___ Exercise inputs

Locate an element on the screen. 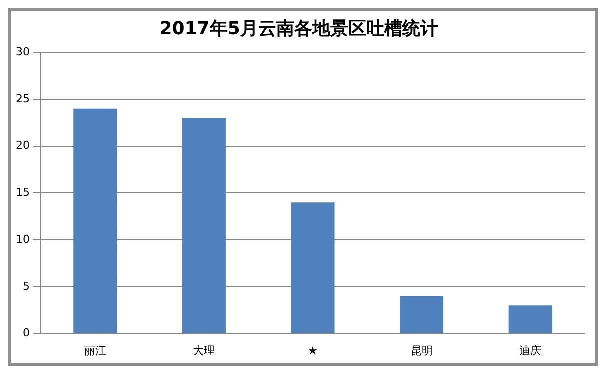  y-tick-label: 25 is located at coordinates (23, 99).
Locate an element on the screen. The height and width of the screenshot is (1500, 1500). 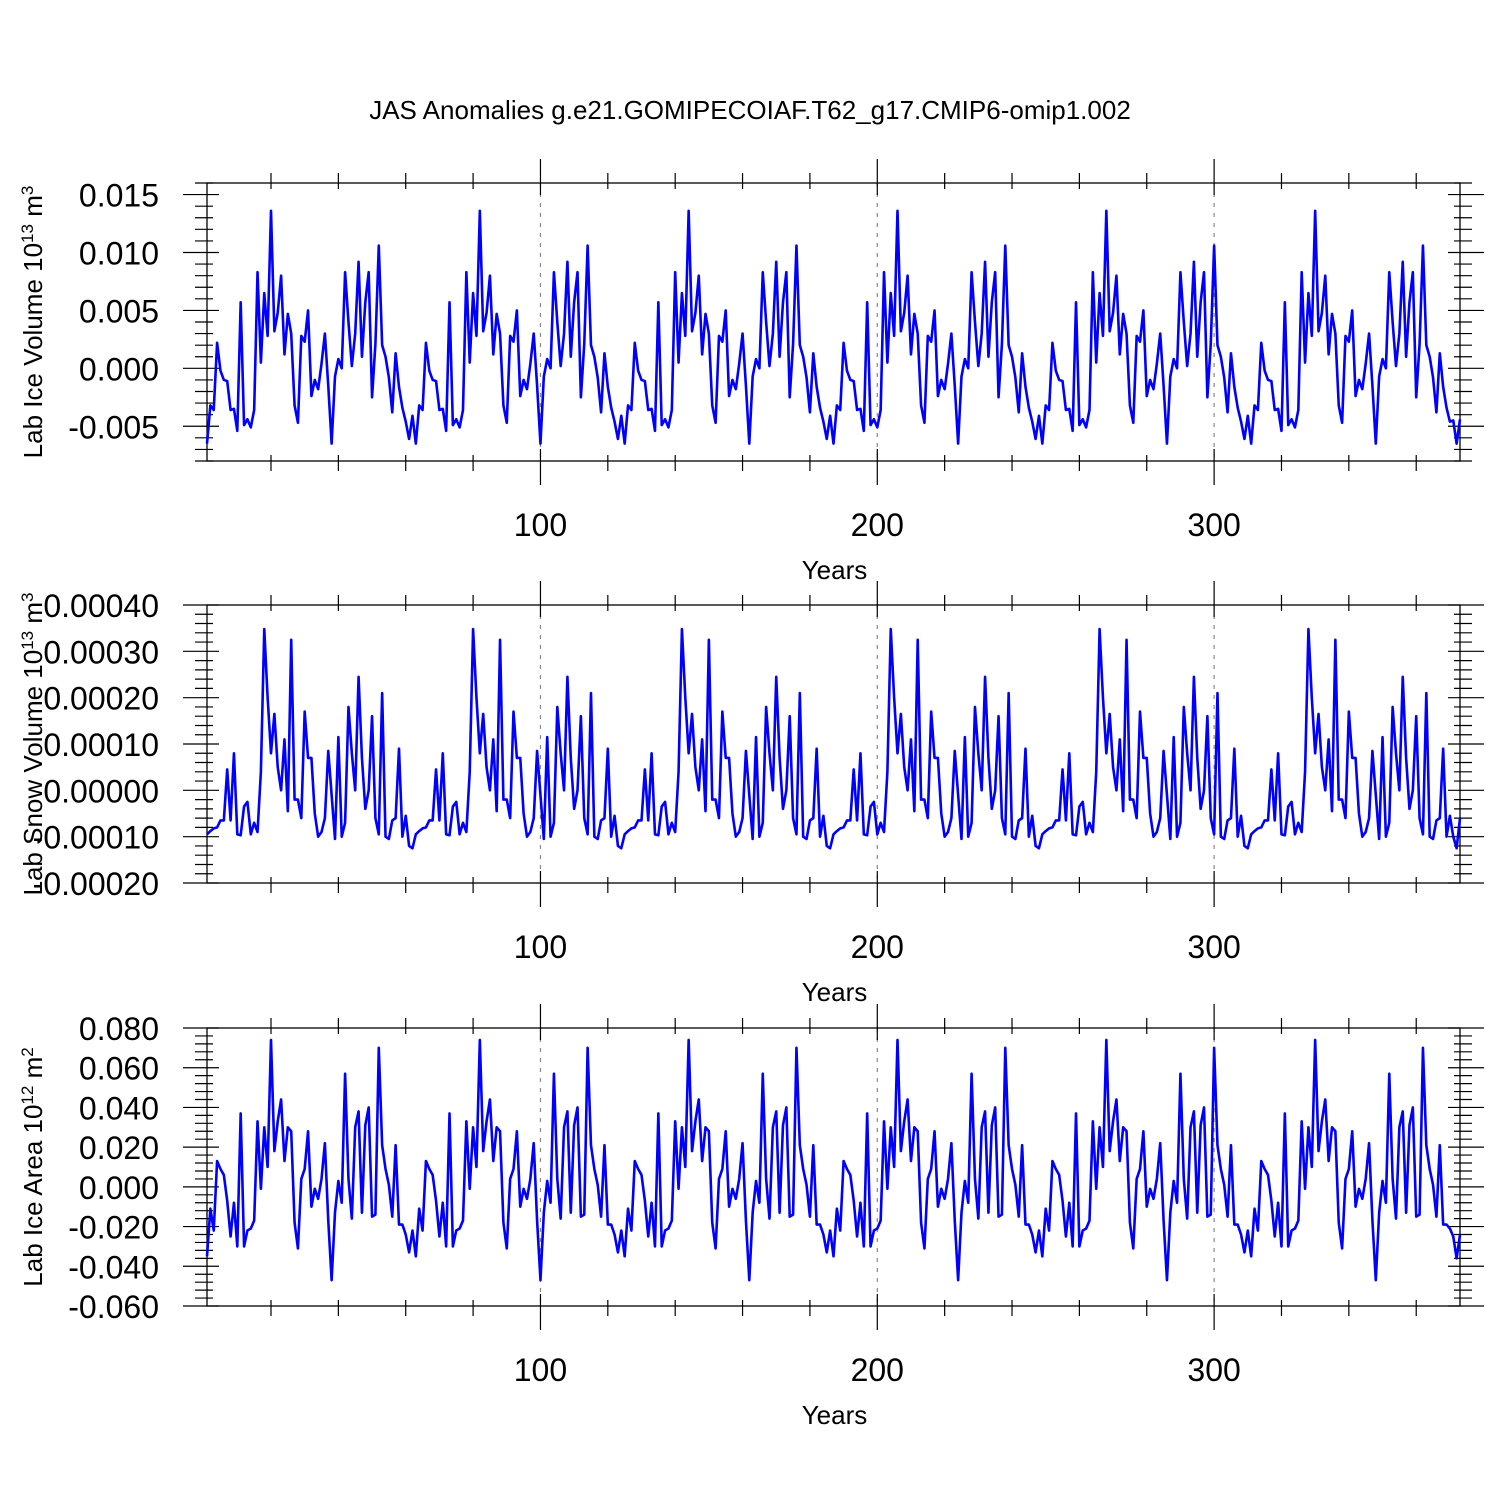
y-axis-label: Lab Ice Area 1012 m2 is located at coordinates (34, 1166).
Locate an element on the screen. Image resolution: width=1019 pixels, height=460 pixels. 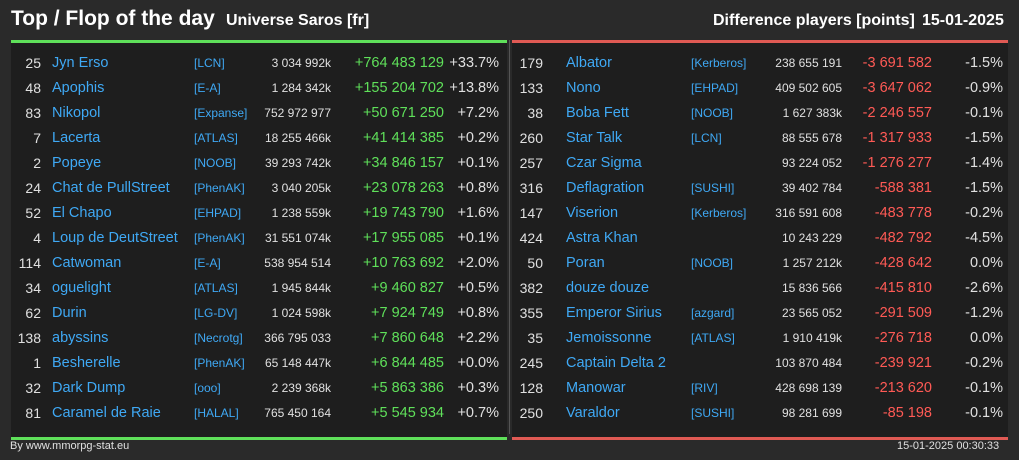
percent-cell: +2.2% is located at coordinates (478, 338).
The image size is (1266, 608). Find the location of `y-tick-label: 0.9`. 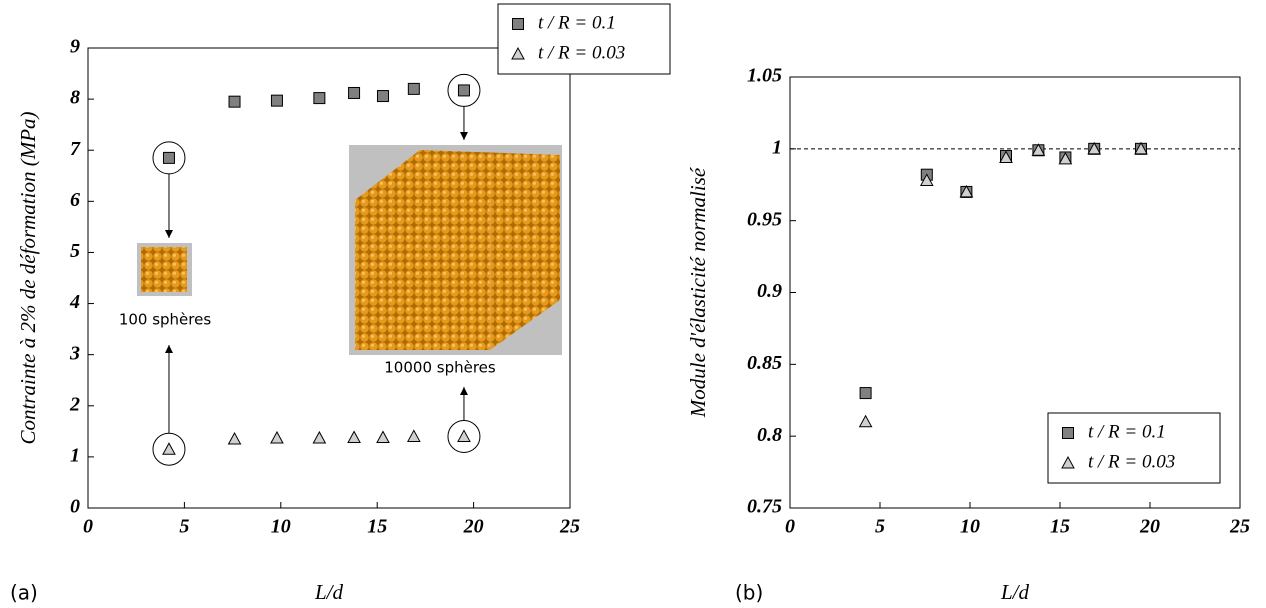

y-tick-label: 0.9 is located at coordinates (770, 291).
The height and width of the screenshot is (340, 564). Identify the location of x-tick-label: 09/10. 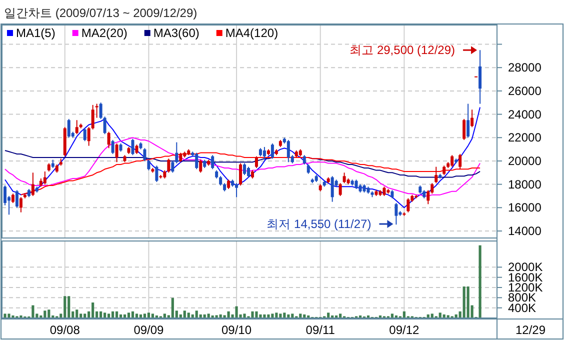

______

**Description of the task**
Please copy everything from the line containing "The image size" down to the end of the listing, changing "location" to "position" and keeping all else the same. Leave the pictures out.

**Your solution**
The image size is (1266, 608). Find the position of `y-tick-label: 0.9`. 

y-tick-label: 0.9 is located at coordinates (770, 291).
The height and width of the screenshot is (340, 564). Identify the position of x-tick-label: 09/10. 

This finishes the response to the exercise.